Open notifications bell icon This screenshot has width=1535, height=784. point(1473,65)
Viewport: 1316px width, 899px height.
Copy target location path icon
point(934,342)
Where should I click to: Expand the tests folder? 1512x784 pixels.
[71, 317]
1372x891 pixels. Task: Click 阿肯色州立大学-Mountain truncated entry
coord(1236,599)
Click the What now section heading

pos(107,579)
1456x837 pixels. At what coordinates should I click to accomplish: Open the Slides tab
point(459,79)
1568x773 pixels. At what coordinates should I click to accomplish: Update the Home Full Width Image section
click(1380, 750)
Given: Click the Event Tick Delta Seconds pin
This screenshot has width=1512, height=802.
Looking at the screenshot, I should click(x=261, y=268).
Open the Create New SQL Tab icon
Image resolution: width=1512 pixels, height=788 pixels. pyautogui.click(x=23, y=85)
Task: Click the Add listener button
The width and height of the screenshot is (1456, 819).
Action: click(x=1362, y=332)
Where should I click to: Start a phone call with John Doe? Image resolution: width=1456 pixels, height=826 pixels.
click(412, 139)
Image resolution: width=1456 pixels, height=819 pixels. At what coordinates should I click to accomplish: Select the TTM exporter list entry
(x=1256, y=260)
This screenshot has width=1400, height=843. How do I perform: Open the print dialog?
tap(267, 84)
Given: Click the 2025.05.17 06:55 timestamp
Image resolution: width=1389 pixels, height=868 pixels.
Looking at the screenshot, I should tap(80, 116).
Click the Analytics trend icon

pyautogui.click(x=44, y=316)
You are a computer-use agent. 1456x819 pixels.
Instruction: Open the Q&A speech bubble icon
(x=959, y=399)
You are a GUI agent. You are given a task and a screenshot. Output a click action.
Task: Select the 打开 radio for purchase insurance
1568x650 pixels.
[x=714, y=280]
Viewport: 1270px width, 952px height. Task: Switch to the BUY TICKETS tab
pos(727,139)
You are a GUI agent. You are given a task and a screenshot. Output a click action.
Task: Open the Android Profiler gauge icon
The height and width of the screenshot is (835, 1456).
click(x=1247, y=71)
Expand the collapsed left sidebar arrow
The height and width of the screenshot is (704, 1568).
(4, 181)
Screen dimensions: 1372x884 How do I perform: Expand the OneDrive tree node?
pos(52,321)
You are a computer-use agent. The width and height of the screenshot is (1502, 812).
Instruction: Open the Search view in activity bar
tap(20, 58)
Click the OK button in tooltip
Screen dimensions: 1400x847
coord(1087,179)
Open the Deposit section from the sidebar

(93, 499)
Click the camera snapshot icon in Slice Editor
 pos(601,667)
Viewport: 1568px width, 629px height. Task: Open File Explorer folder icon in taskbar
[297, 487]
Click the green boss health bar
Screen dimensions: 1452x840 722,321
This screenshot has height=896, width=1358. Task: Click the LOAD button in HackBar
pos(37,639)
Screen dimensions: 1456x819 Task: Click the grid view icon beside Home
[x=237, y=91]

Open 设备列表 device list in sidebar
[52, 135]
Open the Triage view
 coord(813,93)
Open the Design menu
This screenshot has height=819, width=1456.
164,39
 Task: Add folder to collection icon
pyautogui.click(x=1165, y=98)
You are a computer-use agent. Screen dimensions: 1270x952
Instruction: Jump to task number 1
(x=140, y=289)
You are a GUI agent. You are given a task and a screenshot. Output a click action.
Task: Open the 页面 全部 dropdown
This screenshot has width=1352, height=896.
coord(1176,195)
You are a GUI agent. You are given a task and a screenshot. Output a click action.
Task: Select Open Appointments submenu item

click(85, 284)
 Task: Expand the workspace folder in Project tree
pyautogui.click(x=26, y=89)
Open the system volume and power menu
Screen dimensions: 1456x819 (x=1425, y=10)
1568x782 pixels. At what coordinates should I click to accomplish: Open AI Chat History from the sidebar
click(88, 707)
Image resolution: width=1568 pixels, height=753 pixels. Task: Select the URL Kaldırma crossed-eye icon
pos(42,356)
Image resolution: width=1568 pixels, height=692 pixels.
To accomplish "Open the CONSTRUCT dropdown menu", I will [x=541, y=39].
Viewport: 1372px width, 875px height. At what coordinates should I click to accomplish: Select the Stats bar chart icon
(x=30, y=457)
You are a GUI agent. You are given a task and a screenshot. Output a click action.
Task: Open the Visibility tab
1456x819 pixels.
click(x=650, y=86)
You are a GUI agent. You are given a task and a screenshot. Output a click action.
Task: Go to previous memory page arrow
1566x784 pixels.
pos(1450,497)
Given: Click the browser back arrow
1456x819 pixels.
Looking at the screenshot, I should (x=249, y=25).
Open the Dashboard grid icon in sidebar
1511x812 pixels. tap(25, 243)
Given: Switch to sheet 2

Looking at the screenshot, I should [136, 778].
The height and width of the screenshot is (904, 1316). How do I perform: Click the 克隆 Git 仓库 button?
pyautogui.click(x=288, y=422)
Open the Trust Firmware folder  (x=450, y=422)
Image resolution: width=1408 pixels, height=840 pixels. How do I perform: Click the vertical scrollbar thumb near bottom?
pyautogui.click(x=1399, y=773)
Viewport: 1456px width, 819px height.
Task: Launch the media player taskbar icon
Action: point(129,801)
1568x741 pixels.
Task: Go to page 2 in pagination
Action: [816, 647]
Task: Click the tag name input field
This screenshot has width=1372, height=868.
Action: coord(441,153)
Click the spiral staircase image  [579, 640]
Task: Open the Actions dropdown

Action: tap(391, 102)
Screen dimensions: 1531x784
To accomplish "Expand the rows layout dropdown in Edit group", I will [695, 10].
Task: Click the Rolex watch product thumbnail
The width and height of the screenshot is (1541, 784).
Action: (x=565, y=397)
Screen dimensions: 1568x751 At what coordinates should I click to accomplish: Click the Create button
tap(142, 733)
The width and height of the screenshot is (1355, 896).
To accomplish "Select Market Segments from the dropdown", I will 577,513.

**Description of the task:**
Which lines in the data above hold the string "will"? Return each of them.

**Solution to this task:**
To accomplish "Open the CONSTRUCT dropdown menu", I will [x=541, y=39].
To accomplish "Expand the rows layout dropdown in Edit group", I will [695, 10].
To accomplish "Select Market Segments from the dropdown", I will 577,513.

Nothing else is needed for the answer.